▶ _Request_: Copy the records from the very beginning up to and including the line with "pos(595,197)", replacing "Apply" with "Save" and keeping everything else the same.

-- Data supplied start --

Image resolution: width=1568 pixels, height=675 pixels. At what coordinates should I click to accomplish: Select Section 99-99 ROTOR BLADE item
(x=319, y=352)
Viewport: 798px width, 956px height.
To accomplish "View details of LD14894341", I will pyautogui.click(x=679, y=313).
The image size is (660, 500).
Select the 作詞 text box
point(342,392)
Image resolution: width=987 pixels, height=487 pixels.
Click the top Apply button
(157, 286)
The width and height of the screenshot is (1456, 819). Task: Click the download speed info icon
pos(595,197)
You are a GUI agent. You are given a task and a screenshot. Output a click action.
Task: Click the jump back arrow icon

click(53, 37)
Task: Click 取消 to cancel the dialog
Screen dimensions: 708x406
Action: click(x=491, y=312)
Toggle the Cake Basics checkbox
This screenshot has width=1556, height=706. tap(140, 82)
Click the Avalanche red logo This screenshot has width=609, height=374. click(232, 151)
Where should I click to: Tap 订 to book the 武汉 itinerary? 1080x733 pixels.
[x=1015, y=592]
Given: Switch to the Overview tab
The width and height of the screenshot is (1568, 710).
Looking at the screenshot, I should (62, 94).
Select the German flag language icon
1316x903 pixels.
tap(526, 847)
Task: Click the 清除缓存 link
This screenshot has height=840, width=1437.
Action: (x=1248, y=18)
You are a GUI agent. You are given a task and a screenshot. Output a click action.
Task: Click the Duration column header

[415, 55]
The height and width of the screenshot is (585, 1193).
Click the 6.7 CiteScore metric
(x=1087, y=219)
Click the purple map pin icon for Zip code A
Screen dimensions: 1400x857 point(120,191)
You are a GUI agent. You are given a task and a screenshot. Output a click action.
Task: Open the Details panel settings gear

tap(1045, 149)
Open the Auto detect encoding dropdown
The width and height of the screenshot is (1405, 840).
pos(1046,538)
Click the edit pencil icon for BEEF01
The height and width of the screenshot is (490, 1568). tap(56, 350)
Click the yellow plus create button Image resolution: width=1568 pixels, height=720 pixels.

-- Data supplied end --

▶ _Result_:
Image resolution: width=1568 pixels, height=675 pixels. At what coordinates should I click to accomplish: Select Section 99-99 ROTOR BLADE item
(x=319, y=352)
Viewport: 798px width, 956px height.
To accomplish "View details of LD14894341", I will pyautogui.click(x=679, y=313).
The image size is (660, 500).
Select the 作詞 text box
point(342,392)
Image resolution: width=987 pixels, height=487 pixels.
Click the top Save button
(157, 286)
The width and height of the screenshot is (1456, 819). Task: Click the download speed info icon
pos(595,197)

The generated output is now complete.